Era forse il sequel più atteso della stagione, che arrivava a oltre vent’anni dal clamoroso successo del film del 1996. Dopo una lunga serie di rifiuti e ripensamenti, Danny Boyle e l’intera banda di Trainspotting si sono finalmente decisi a far risorgere dalle proprie ceneri i personaggi nati dalla penna di Irvine Welsh, ispirandosi molto liberamente al libro “Porno” del 2002. Ma è evidente che l’ispirazione è solo in parte genuina, i tempi sono cambiati, i protagonisti invecchiati, e sull’intera operazione aleggia una triste atmosfera di sterilità e anacronismo.

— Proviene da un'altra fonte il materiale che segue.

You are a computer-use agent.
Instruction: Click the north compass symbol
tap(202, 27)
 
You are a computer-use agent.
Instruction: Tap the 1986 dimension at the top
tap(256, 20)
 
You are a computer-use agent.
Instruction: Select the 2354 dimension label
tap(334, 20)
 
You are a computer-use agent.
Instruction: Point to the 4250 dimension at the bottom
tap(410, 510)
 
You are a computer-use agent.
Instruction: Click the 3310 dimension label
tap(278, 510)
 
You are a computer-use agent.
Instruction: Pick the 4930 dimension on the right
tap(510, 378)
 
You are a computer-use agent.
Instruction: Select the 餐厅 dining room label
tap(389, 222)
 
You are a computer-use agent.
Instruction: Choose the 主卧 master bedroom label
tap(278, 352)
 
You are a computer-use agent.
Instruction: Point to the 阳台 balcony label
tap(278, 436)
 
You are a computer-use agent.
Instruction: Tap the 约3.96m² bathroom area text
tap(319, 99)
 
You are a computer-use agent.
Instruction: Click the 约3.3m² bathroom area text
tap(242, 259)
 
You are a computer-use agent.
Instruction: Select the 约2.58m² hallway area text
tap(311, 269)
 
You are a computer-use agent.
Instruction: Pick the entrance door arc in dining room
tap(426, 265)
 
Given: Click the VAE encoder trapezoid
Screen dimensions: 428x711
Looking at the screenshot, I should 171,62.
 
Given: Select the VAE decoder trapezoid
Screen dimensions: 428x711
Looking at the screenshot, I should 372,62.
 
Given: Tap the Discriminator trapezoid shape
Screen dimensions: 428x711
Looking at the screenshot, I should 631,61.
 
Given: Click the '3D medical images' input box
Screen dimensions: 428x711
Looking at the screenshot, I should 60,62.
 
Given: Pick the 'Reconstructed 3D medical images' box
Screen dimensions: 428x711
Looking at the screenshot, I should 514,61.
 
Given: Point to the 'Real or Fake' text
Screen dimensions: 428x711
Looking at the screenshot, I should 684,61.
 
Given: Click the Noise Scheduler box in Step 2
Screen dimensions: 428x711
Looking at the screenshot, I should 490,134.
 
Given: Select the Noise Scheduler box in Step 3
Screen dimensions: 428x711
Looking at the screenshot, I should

53307Lo storico sceneggiatore John Hodge riparte da Renton (McGregor), che era fuggito col malloppo alla fine del primo capitolo: ora è reduce da un piccolo infarto e, soprattutto, da un divorzio che lo costringe a fare ritorno a Edimburgo. Qui ritrova Spud (Bremner), ancora schiavo dell’eroina e in preda a manie suicide, e Sick Boy (Miller), che si mantiene ricattando personaggi facoltosi. In città c’è anche l’irascibile Begbie (Carlyle), riuscito avventurosamente a evadere dal carcere e non dimentico del tradimento subìto dall’amico. C’è un nuovo progetto in conto, la costruzione di un bordello di lusso, ma anche tanto rimpianto per il passato, per le famose “scelte” fatte…

Tutto il film è un continuo rimando alla pellicola precedente, divenuta cult sin dalla sua uscita grazie allo stile folgorante e a una presa immediata sull’immaginario di un’intera generazione. Al contrario, questo seguito ritardatario non farà epoca, pur nel rispetto dovuto a temi e situazioni che i fan non tarderanno a riconoscere. L’operazione nostalgia si esaurisce nei richiami musicali di Rick Smith degli Underworld e in alcune trovate registiche effettivamente indovinate (l’incontro nei bagni tra Renton e Begbie non delude), ma si perde il ritmo febbrile, l’urgenza narrativa e, soprattutto, l’esaltazione dell’attimo. Anche l’aggiornamento del celebre monologo “choose” di McGregor appare privo di reale impegno. Era un sequel che si doveva fare, è stato fatto, anche se il treno era già passato da un pezzo.